Google’s Android P Could Force Big Changes for Developers

Google is offering developers a glimpse at Android P, the next iteration of its mobile operating system. As with any developer preview, the code is unpolished, and consumer-facing features aren’t finalized; but early indications suggest that some app-builders may need to tweak their approach to building Android apps. (As with all Android releases, Google will eventually change out “P” for the name of a tasty dessert—might we recommend “Pie”?)

For those developers who have begun experimenting with Kotlin, which Google recently elevated as a “first class” Android development language, new tweaks and platforms such as the Android KTX extensions will make building in Kotlin much easier, and (presumably) the resulting apps a bit smoother from an end-user perspective.

“In P you’ll see the first results of this [Kotlin] work—we’ve improved several compiler optimizations, especially those that target loops, to extract better performance,” read a posting on Google’s official developer blog. “We’re also continuing to work in partnership with JetBrains to optimize Kotlin’s generated code.”

Other Android P tweaks include boosted power efficiency; restricted access to an Android phone’s onboard camera, sensors, and microphone (to boost user privacy); and a more consistent UI for fingerprint identification (which could boost security). But Google’s initiatives to create a more “modern” Android are what could end up affecting some developers the most.

Specifically, Google Play will require that all app updates target at least Android Oreo by November 2018; at some point soon after that, apps will need to support 64-bit hardware. “In line with these changes, Android P will warn users with a dialog when they install an app that targets a platform earlier than Android 4.2 (targetSdkVersion less than 17), and future platform versions will continue to increment that lower bound,” the developer blog added. “We’re encouraging every Android developer to start planning the migration to target API 26 now, and to start the migration work as soon as possible.”

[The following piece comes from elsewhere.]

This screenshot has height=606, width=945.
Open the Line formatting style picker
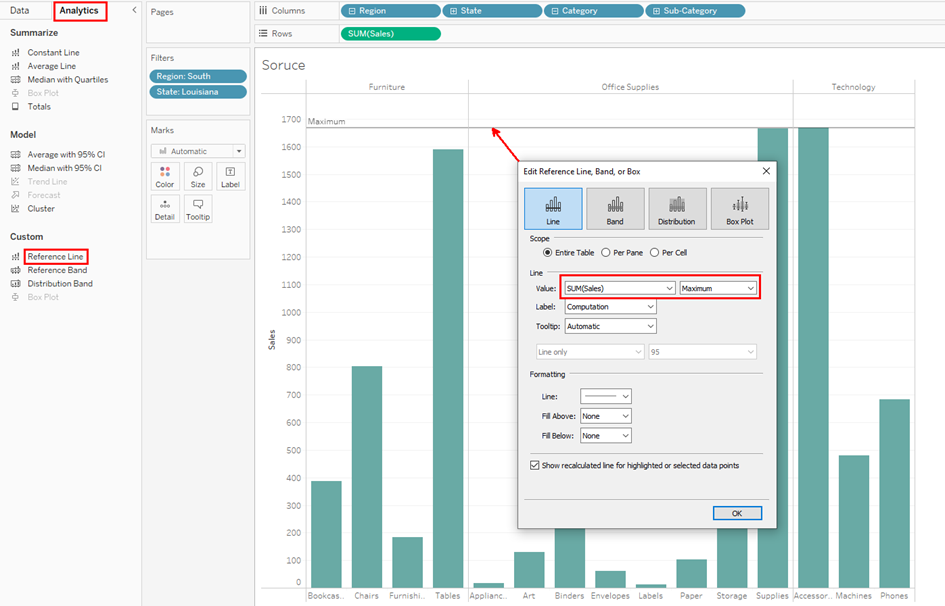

Google is encouraging developers to only use public, Android-specific APIs from now on. “In cases where there is no public equivalent for your use-case, please let us know,” the blog stated. “We want to make sure that this process is as smooth as possible for developers, so we’ll use your feedback to ensure the initial rollout only affects APIs where developers can easily migrate to public alternatives. More about the restrictions is here.”

For those developers who might feel that this update (and the associated backend work) is too much, too fast, Google is offering a handy checklist of resources. From Google’s perspective, this move is perhaps long overdue: Google Play is filled with older apps, and Android users have complained for years about outdated software. Whether an attempt to modernize Android as a developer platform will reduce the operating system’s lingering fragmentation remains to be seen, however.

The Android P developer preview offers more features and APIs to explore. There’s even support for “display cutouts,” for those Android phones that try to emulate the iPhone X’s distinctive notch.